Economics: Fed raises rates, unveils balance sheet cuts in sign of confidence.

The Federal Reserve raised interest rates on Wednesday for the second time in three months and said it would begin cutting its holdings of bonds and other securities this year, signalling its confidence in a growing US economy and strengthening job market.

In lifting its benchmark lending rate by a quarter percentage point to a target range of 1.00% to 1.25% and forecasting one more hike this year, the Fed seemed to largely brush off a recent run of mixed economic data.

The US central bank’s rate-setting committee said the economy had continued to strengthen, job gains remained solid and indicated it viewed a recent softness in inflation as largely transitory.

The Fed also gave a first clear outline on its plan to reduce its $4.2 trillion portfolio of Treasury bonds and mortgage-backed securities, most of which were purchased in the wake of the 2007-2009 financial crisis and recession.

It expects to begin the normalisation of its balance sheet this year, gradually ramping up the pace. The plan, which would feature halting reinvestments of ever-larger amounts of maturing securities, did not specify the overall size of the reduction.
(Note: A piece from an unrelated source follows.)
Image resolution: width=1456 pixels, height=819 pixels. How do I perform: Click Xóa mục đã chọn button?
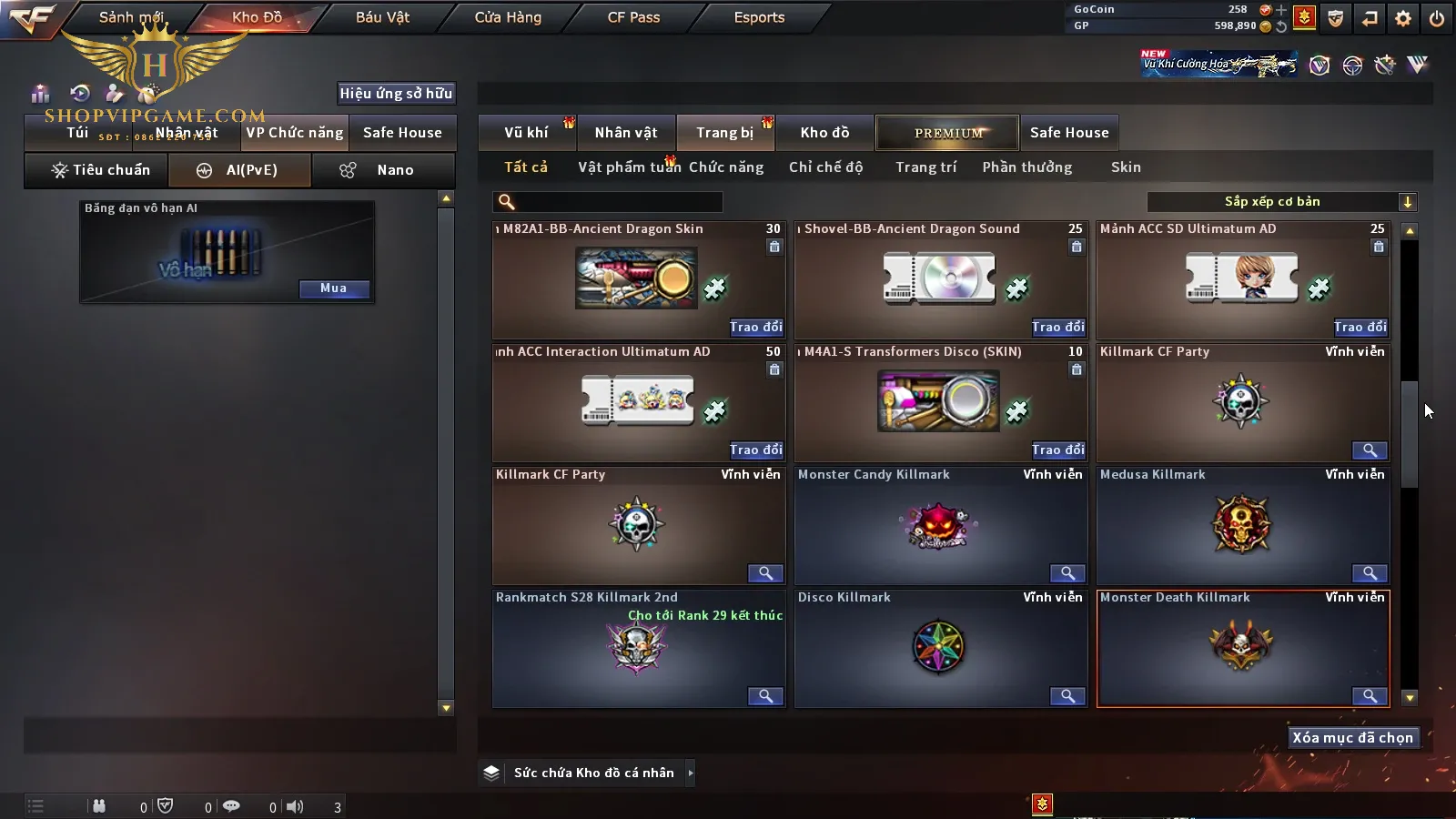point(1353,738)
The initial cap for the reduction of the Fed’s Treasuries holdings will be set at $6bn per month, increasing by $6bn increments every three months over a 12-month period until it reaches $30bn per month.
For agency debt and mortgage-backed securities, the cap will be $4bn per month initially, rising by $4bn at quarterly intervals over a year until it reaches $20bn per month.

The Fed announcing an update to its reinvestment principles leaves September open for the start of balance sheet run-off, and the fact that the central bank hasn’t slowed its projected path of rate-hikes suggests it can do both balance sheet reduction and rate-increases at the same time. However, we don’t expect the next rate move until December.